> TASK BRIEF:
Below are the records; locate each line with the word "sidebar" and copy it.

> RECORDS FOR THE TASK:
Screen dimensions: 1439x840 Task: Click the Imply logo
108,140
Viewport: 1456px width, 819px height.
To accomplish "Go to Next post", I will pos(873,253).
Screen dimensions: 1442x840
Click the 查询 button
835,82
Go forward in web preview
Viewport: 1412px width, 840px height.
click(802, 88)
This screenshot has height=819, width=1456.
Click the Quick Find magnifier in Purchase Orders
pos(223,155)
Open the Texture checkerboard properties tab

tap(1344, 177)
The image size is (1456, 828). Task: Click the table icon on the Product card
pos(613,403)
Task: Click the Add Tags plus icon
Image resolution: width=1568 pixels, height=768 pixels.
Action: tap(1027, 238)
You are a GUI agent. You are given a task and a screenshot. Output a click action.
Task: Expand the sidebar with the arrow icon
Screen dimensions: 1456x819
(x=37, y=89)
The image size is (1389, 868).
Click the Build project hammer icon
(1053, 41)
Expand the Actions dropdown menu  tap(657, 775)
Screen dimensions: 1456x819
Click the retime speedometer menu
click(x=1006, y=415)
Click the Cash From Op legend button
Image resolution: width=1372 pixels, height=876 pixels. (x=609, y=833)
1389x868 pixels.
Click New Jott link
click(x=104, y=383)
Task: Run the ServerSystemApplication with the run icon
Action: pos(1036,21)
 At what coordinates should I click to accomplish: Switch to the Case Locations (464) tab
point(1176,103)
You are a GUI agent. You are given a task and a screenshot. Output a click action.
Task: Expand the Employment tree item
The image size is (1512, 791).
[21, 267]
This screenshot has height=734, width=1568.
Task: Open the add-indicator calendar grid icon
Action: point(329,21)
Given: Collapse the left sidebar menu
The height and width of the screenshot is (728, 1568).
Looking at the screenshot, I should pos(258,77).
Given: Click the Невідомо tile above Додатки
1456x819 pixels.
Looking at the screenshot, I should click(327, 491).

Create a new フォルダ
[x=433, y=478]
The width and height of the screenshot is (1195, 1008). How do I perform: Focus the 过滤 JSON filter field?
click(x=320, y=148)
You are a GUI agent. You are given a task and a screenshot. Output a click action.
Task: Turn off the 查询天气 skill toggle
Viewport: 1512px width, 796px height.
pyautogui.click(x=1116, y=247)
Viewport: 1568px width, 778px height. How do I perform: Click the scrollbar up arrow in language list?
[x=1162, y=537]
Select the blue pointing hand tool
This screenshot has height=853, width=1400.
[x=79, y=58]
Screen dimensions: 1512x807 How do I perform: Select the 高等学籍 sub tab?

> REPLY TO THE TASK:
Task: Expand the sidebar with the arrow icon
Given: Collapse the left sidebar menu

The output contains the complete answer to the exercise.